Both Linksys's $115 Wireless-G with SRX200 and Belkin's $90 Wireless G-Plus MIMO routers use second-generation chips from Airgo Networks, whose first MIMO (multiple-in, multiple-out) chips powered several of the high-performance lines in our last Wi-Fi roundup.
Buffalo's $89 AirStation Turbo G High Power Wireless router and $59 notebook card (the least-expensive products in this group) don't depend on MIMO technology; they use older high-speed 802.11g chips and owe their enhanced performance mainly to high-powered amplification of the radio signal.
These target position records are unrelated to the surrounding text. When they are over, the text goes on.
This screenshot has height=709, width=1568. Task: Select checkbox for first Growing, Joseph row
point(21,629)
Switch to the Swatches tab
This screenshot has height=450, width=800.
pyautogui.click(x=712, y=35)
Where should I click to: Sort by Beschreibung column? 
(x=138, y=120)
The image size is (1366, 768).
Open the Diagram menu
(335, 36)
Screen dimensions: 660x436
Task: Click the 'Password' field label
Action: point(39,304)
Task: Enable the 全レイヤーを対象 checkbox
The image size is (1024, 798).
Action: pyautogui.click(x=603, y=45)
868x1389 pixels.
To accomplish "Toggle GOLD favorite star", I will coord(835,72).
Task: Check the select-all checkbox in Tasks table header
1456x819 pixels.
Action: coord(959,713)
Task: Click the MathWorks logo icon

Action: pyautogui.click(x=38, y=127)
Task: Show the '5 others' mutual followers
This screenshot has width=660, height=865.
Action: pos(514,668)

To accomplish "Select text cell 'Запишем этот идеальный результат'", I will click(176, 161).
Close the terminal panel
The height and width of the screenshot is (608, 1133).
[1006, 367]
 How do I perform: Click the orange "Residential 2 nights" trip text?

For comparison purposes, we tested the original Linksys SRX router (which is being discontinued) along with the newer products and found that the Linksys SRX200 router with the SRX card--the priciest setup-fell only a bit short of it (see the features comparison chart, "Belkin Leads the Budget Wi-Fi Pack"). Belkin's less expensive G-Plus MIMO products were noticeably slower, especially at close range, where they were only a little faster than routers in Buffalo's line. The new Buffalo model's performance fell off significantly in our long-range test, but many older Wi-Fi setups that we've seen couldn't even connect at that distance. And when we tested the three new routers with a standard 802.11g card on the network, their performance differences shrank.
If price has been a barrier preventing you from installing a wireless network or upgrading older equipment to improve its range, consider these products; alternatively, you might watch for markdowns on the older and faster technology. If low cost is key, I'd go with the Belkin G-Plus MIMO gear: It costs a little bit more than Buffalo's High Power products, but at long range it's nearly twice as fast.